> _DOCUMENT SEGMENT_:
========
Those rehab exercises can be a bore sometimes. Treadmill, cycles, weights, sit-ups…I’m sure many cardiac patients on rehab get sick of these exercises and are simply tempted to stop. Well, this Mexican doctor may just have found a better alternative…What about dancing?
Dr Paula Quiroga of the National Institute of Cardiology Ignacio Chavez of Mexico City went for dancing steps instead of the usual rehab routine and got better results.
In a two-year observational study, a formal rehab regimen that substituted dance routines based on familiar ballroom and night-club dances for more conventional exercises allowed participants to safely achieve comparable exercise levels and muscle-training effects and left them wanting to come back for more.
Dr Quiroga’s patients consisted of 560 people in their 40s, 50s, and 60s with ischemic or valvular heart disease, chronic heart failure, or congenital heart disease. The patients were taught special dance steps corresponding to different levels of exertion. Dance routines to the blues served as warm-ups. For low intensity exercise, dance steps to rock and roll music were performed. For intermediate intensity exercises, steps following the Cuban danzón rhythms worked well, while vigorous salsa steps served best for the highest levels of exertion. The patients were fitted with monitors which transmitted the readings of blood pressure and heart rates to a physical therapist at a central control station.
Over two years, the participants developed no serious arrhythmias, angina, or other important complications while dancing, and some showed only occasional runs of ventricular ectopia. Overall, the group experienced few complications, even with 70% of them considered at high clinical risk,
reports Dr Quiroga.
She’s not the only one who swears to this rather unconventional but effective rehab programs. Other Latin American doctors report more compliance from their patients when using dance routines rather than normal rehab programs. Of course Latin Americans are known for their love of dancing so I think the programs’s success is a cultural thing. The dancing rehab program hasn’t been tested in another cultural setting.
If you were to choose, which type of rehab would you go for? I am not fond of dancing myself so think I’d go for the more conventional type of rehab program. I would feel more at home in a treadmill than on a dance floor.
I think it doesn’t matter which rehab program you go for, it isometric exercises, dancing or aerobics. The key is that it should be something which is fun and enjoyable so that the patients will come back for more.
Quiroga PV, Ruis-Suarez MD, Ilarraza-Lomell H, et al. Dance-hall dancing in patients with cardiovascular disease: Experience of 2 years. Presented at the World Congress of Cardiology 2008; May 20, 2008; Buenos Aires, Argentina.
========
> _EXTRACTED INFORMATION_:
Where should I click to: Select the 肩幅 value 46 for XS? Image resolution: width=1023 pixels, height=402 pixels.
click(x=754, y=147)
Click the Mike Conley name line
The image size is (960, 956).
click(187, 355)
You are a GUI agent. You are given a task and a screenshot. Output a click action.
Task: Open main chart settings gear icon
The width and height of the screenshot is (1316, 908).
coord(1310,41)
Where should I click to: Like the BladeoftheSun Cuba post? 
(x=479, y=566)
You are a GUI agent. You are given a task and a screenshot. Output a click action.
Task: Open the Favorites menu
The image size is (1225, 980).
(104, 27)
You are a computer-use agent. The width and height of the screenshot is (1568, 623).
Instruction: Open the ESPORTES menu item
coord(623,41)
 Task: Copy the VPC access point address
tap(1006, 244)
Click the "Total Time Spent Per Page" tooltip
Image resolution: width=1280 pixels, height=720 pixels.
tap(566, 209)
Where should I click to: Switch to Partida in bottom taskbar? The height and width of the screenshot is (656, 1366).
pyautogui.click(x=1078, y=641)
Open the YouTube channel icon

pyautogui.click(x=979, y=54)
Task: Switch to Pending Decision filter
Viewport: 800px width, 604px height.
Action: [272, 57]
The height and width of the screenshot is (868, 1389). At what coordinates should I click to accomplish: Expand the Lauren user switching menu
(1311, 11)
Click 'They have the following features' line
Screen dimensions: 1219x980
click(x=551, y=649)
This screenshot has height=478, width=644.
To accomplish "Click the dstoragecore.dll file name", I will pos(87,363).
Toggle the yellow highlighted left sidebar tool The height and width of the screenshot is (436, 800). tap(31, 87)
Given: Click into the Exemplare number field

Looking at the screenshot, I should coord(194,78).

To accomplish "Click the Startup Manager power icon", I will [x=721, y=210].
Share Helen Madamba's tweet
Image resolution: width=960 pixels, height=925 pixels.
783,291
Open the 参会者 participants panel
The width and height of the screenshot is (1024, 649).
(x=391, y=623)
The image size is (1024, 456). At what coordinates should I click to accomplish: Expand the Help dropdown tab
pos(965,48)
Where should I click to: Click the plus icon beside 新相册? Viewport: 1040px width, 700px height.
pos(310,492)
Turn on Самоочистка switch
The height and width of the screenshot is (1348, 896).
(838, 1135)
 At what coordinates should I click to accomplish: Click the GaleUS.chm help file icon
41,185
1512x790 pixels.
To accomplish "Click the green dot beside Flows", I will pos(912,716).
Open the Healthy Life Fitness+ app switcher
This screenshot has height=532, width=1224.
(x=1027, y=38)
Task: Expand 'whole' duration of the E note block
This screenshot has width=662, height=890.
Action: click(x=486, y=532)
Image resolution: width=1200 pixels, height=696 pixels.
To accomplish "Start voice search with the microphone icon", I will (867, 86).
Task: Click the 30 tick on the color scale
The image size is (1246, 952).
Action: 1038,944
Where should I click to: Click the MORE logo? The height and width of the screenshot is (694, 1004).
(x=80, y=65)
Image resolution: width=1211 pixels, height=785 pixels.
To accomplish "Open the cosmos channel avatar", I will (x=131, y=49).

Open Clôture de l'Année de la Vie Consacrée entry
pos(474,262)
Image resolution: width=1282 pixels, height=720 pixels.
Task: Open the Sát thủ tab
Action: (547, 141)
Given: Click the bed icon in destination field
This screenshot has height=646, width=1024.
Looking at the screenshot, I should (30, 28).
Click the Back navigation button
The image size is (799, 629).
========
> _WORK INSTRUCTIONS_: Transcribe the text on dance as cardiac rehab from "In a two-year" up to and including "to come back for more.". The material has no connection to the text on dance as cardiac rehab.

> _TASK RESPONSE_:
In a two-year observational study, a formal rehab regimen that substituted dance routines based on familiar ballroom and night-club dances for more conventional exercises allowed participants to safely achieve comparable exercise levels and muscle-training effects and left them wanting to come back for more.